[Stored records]

• • • • • • •

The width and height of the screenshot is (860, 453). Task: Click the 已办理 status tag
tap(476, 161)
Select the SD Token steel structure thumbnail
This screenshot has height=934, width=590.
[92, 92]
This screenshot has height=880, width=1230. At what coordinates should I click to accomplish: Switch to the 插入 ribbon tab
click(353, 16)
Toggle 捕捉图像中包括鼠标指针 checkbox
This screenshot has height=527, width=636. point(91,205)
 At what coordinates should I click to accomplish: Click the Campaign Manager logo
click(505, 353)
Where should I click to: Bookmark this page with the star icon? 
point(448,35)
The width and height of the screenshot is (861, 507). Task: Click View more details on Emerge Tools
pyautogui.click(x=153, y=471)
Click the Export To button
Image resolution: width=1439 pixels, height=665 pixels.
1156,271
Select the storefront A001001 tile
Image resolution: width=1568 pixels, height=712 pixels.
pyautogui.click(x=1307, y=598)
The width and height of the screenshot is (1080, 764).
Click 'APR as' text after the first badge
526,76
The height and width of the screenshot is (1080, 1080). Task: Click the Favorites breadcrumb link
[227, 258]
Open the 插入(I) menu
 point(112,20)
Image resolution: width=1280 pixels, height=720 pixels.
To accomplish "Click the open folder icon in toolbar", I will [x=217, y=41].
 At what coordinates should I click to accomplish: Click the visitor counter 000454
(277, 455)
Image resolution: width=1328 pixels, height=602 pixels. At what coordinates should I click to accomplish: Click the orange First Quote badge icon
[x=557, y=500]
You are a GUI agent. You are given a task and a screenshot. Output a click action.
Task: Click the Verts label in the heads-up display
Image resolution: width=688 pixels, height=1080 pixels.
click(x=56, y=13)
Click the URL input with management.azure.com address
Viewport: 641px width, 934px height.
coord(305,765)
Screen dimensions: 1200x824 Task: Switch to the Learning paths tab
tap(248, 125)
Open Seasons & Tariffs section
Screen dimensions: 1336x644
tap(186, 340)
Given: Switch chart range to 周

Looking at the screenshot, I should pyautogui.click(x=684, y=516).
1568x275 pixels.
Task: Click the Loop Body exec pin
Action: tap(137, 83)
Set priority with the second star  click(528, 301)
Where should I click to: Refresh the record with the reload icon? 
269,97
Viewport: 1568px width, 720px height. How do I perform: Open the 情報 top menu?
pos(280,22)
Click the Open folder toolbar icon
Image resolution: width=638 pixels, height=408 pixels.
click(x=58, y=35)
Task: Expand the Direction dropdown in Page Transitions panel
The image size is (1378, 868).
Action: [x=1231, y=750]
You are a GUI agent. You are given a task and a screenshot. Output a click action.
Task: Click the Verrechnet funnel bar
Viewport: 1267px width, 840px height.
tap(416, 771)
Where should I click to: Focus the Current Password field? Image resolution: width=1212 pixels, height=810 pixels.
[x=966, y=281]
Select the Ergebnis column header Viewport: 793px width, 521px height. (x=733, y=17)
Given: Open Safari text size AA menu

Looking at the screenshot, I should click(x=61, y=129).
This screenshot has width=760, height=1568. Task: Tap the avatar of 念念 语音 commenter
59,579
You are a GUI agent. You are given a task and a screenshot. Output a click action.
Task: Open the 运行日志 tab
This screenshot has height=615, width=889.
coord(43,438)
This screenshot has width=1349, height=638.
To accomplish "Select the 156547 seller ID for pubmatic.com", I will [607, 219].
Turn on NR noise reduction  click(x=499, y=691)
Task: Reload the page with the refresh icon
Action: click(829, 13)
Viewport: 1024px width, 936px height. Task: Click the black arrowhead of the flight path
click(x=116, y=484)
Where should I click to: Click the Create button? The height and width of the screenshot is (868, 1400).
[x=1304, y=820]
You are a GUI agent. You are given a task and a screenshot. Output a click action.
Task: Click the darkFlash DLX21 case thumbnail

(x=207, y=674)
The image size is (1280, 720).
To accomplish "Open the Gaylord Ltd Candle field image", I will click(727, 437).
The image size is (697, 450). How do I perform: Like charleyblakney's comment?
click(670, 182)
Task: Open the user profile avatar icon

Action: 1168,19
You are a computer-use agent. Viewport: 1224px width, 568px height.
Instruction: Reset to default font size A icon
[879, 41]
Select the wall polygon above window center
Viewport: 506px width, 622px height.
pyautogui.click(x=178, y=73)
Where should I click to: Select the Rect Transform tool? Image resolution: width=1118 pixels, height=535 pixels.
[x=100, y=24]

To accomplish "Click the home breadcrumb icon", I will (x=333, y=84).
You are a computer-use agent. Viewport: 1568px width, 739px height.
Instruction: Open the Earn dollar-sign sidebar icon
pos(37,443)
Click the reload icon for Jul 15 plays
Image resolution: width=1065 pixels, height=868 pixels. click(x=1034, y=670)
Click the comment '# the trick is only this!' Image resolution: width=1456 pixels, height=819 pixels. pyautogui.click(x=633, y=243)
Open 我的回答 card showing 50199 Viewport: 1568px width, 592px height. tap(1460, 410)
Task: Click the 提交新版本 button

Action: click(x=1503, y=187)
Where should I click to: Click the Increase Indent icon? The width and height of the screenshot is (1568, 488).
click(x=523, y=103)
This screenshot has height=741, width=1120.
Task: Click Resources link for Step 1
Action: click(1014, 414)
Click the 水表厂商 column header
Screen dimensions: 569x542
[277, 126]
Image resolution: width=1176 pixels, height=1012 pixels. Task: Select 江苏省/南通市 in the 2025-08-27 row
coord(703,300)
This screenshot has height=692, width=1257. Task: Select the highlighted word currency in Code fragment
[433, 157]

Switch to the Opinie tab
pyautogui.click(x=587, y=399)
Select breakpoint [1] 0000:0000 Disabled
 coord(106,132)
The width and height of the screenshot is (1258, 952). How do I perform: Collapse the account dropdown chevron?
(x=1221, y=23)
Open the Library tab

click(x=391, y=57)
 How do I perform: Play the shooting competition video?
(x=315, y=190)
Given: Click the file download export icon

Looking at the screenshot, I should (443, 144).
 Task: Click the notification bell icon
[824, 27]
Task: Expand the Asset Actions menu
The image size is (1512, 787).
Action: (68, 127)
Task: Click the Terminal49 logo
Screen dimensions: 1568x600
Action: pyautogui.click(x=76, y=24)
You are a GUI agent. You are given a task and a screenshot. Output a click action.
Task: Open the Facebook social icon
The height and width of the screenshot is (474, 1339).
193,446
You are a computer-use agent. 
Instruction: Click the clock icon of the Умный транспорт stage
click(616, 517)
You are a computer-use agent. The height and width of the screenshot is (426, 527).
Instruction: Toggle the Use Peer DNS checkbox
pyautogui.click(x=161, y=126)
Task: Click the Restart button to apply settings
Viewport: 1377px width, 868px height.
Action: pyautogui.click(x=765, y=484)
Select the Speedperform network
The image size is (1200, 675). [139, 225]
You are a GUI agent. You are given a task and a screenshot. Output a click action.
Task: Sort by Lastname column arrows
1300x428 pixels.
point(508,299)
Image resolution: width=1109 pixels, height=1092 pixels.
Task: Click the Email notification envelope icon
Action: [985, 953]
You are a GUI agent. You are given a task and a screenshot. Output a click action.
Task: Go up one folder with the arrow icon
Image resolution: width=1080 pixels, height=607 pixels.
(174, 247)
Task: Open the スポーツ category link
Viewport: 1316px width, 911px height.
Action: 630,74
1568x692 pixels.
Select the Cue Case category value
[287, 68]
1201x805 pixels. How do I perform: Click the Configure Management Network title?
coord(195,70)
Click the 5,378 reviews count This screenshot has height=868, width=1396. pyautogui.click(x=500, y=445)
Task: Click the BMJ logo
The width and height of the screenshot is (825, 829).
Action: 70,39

• • • • • • •

* [Work required]:
Count, in the data above, the lines that hold "computer". Return only that count.

* [Solution to the exercise]:
4